Les personnes âgées ne sont pas incarcérées dans des établissements distincts.

Il existe des dispositions visant à libérer les personnes âgées qui répondent aux critères suivants :

  • Avoir effectué la moitié de sa peine
  • Avoir plus de 70 ans   

Le Centre pour les droits de l’homme (HRIDC) fourni une assistance juridique à deux femmes âgées (T.J et V.B), condamnées à la prison N5, qui répondent aux critères juridiques de mise en liberté (sections 11 et 12 de l’article 4 de l’ordonnance N/181/N01‐72/N). La commission mixte refuse de les libérer sans argumenter sa décision. L’administration pénitentiaire soutient pourtant qu’elles doivent être libérées en raison de la dégradation de leur état de santé.

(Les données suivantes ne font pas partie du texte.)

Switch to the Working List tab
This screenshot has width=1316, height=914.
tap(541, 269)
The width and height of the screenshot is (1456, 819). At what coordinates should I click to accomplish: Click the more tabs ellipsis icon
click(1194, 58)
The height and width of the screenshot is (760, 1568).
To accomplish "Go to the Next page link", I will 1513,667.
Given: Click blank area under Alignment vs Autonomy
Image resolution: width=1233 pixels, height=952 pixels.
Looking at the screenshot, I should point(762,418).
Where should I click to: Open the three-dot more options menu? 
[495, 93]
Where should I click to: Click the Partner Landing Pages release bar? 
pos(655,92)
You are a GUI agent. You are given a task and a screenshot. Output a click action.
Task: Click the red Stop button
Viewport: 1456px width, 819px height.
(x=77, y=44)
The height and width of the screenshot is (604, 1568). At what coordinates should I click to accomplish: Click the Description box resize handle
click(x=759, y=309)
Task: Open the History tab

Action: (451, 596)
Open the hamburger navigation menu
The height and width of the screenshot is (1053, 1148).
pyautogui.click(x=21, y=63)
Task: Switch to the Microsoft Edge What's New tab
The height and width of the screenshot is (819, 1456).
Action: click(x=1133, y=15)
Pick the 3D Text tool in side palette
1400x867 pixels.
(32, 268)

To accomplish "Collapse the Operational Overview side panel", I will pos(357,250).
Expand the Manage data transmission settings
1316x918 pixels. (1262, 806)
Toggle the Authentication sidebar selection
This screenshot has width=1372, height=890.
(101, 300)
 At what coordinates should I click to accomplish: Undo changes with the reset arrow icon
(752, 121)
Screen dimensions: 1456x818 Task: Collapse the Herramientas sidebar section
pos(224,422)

La plupart des détenus souffrant de handicaps sont incarcérés dans les établissements pénitentiaires N18, N19, N15, N8, et N17. Les infrastructures pénitentiaires ne répondent pas aux besoins spécifiques des personnes handicapées. Il n’existe aucun accès pour fauteuil roulant. L’accès aux tribunaux et aux bureaux d’avocats peut se révéler difficile.

Dans la prison N19 et N8, les personnes en fauteuil roulant doivent se faire accompagner par leurs codétenus pour se rendre aux bureaux des avocats. Le personnel pénitentiaire n’est pas formé à prendre en charge des personnes souffrant de handicaps, bien qu’elles soient incapables de s’habiller, de se laver, de manger ou d’aller aux toilettes elles-mêmes. Les détenus aveugles ne reçoivent pas de supports d’information en braille.

Les recommandations du Bureau de l’Ombudsman (MNP) relatives à ces questions ne sont pas entièrement mises en œuvre.